__Records supplied__
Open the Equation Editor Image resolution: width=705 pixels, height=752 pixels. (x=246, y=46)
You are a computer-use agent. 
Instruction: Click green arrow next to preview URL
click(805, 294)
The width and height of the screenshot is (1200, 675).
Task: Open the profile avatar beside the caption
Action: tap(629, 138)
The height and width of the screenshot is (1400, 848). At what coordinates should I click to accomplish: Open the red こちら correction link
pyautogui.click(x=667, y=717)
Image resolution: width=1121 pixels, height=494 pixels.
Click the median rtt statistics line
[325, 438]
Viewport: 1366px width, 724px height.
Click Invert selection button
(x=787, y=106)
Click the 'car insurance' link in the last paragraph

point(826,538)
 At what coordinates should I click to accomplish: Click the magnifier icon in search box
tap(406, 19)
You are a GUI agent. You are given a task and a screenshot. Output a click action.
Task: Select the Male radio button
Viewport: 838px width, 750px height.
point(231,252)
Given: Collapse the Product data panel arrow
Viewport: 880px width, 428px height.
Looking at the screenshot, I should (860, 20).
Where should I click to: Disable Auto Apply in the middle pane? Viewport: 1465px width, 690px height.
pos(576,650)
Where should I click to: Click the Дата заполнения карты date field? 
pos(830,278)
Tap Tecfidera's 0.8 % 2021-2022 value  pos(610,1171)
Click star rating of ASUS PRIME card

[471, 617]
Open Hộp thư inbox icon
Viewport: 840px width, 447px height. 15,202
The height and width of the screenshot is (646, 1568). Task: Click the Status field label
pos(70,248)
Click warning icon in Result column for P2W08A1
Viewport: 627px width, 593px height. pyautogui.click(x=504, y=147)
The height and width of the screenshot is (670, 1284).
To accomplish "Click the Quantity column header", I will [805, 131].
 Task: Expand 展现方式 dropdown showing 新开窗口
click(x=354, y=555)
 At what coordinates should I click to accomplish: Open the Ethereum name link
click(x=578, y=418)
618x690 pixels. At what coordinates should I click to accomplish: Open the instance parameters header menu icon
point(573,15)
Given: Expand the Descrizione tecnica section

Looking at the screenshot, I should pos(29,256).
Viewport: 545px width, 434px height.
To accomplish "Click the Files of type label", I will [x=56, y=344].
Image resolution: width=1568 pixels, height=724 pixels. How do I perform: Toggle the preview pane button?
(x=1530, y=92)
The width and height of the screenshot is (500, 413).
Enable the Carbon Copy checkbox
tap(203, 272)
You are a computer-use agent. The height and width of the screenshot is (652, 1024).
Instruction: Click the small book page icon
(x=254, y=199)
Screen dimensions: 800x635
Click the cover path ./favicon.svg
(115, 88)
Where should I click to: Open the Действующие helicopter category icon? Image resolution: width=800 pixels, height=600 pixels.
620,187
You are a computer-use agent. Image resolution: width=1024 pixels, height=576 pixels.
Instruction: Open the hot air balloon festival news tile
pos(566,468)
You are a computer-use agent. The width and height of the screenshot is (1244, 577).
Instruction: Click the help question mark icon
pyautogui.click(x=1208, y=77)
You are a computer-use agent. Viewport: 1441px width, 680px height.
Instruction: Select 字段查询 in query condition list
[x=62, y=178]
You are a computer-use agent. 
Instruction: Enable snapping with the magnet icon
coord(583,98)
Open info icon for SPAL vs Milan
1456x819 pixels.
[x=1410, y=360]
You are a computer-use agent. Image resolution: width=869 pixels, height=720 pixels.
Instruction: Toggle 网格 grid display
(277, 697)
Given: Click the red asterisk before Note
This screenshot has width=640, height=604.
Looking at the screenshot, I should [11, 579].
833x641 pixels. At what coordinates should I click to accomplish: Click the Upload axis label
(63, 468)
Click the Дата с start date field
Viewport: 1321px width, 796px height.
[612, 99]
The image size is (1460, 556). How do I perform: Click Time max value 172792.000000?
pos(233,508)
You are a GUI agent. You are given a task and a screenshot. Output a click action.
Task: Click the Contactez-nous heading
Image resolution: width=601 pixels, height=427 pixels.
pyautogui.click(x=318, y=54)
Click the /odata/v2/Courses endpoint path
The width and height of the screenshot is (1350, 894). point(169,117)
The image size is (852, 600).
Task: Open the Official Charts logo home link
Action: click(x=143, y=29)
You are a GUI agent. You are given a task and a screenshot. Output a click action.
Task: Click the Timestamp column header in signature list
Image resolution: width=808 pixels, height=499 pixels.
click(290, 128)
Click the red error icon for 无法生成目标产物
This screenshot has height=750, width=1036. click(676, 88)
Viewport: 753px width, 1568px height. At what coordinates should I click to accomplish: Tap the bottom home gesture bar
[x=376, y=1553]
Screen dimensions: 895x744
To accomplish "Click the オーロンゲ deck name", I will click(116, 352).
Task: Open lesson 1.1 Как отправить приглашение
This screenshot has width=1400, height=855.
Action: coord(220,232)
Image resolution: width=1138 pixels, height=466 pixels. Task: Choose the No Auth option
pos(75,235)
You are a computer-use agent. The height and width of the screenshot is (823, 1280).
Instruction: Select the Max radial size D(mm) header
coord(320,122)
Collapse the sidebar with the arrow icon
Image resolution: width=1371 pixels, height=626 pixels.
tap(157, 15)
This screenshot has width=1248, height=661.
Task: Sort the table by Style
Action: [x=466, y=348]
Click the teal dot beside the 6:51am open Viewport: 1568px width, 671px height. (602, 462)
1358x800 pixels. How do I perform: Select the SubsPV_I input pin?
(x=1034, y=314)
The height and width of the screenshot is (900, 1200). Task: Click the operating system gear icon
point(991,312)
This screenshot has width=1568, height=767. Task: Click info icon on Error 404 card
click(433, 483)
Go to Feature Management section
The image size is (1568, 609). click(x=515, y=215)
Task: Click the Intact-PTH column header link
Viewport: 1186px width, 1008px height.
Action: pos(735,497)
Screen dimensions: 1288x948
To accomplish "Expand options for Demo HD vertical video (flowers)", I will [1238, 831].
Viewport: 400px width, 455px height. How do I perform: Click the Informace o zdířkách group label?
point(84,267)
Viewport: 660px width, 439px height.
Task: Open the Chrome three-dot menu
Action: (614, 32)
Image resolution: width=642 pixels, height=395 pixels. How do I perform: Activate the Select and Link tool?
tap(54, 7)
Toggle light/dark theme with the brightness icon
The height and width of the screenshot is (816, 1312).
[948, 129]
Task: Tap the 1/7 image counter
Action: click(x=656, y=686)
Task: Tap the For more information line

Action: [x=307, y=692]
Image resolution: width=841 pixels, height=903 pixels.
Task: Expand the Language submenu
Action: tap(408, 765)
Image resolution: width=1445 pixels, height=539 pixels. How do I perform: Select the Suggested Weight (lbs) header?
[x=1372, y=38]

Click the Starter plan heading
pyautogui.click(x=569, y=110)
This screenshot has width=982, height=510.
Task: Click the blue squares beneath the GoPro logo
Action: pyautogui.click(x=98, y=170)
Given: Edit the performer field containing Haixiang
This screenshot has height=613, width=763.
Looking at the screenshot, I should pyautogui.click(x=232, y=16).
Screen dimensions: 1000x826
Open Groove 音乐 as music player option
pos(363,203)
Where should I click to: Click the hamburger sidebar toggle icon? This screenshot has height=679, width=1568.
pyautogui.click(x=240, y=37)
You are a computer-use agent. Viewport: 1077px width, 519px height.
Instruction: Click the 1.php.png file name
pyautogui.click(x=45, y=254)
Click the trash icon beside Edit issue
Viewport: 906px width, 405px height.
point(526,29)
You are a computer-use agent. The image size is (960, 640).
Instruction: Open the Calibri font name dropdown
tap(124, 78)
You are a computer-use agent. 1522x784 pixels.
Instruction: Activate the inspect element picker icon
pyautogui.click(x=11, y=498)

__What the task requires__
Among the lines of the listing above, count those that include the string "dimensions" and give that total alone.

__Written response__
4